Quoted passage –
---+---
# Two Layer Neural Network
# hyperparameter tunning
This new notebook is to:
1. clean up the cs231n official note
2. isolate the tunning part of the work.

In [None]:
# send wechat message at the end of training
import itchat

itchat.auto_login(enableCmdQR=-2)
train_flag = False

In [1]:
# A bit of setup
import numpy as np
import matplotlib.pyplot as plt
from __future__ import print_function
import copy
import time

from cs231n.classifiers.neural_net import TwoLayerNet
from cs231n.classifiers.neural_net_tunning import hyper_params_comb, net_tunning

%matplotlib inline
plt.rcParams['figure.figsize'] = (10.0, 8.0) # set default size of plots
plt.rcParams['image.interpolation'] = 'nearest'
plt.rcParams['image.cmap'] = 'gray'

# for auto-reloading external modules
# see http://stackoverflow.com/questions/1907993/autoreload-of-modules-in-ipython
%load_ext autoreload
%autoreload 2

# some of the functions that might come in handy later
def rel_error(x, y):
    """ returns relative error """
---+---
Quote the section of the notebook above that begins with the words containing "# Two Layer" and ends with "of the work.".

[Records]
---+---
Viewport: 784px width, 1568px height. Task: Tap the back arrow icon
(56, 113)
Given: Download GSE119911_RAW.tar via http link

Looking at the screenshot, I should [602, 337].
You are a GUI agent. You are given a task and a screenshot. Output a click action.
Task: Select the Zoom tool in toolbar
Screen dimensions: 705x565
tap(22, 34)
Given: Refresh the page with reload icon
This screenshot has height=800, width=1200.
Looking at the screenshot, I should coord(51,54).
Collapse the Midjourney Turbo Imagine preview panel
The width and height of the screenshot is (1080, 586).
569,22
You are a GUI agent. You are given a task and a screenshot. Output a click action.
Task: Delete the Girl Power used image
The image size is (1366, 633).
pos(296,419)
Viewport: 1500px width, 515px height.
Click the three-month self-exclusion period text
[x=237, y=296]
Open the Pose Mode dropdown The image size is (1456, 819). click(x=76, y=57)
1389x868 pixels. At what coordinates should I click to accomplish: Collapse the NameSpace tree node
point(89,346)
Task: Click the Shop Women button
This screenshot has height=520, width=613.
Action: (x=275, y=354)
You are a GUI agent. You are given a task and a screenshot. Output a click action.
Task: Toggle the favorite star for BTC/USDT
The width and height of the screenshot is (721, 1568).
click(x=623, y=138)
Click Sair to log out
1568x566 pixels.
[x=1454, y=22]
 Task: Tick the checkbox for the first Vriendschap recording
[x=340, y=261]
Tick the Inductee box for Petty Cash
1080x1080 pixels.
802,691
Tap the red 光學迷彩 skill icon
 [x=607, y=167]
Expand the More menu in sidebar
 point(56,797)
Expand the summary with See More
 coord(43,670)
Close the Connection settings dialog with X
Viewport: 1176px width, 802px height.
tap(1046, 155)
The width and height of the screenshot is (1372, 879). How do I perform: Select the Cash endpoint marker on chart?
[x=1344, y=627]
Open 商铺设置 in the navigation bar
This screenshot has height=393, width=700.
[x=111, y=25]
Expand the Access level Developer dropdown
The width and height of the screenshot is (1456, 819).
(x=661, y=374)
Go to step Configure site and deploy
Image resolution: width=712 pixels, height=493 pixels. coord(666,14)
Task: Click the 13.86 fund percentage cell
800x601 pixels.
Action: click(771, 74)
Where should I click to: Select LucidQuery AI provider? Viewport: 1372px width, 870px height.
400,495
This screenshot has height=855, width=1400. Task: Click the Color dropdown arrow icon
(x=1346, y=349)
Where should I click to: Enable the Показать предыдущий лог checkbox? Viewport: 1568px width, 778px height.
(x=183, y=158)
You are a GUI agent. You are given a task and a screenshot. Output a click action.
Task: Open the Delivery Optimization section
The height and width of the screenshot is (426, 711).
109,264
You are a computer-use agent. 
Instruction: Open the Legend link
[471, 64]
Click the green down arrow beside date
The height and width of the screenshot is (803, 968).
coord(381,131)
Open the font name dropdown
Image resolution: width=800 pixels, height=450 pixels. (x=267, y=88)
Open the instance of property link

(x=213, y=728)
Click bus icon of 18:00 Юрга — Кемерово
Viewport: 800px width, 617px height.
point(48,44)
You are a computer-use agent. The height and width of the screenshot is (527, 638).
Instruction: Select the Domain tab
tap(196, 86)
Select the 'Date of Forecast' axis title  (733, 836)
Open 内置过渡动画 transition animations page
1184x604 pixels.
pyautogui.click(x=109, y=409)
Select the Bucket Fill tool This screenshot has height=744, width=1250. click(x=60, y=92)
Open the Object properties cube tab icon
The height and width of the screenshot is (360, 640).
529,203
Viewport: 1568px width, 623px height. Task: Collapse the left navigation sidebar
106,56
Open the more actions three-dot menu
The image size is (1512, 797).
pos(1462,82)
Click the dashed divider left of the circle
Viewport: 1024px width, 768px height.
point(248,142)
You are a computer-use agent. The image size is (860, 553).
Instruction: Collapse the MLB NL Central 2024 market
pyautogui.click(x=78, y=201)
---+---
Reply to the task –
# Two Layer Neural Network
# hyperparameter tunning
This new notebook is to:
1. clean up the cs231n official note
2. isolate the tunning part of the work.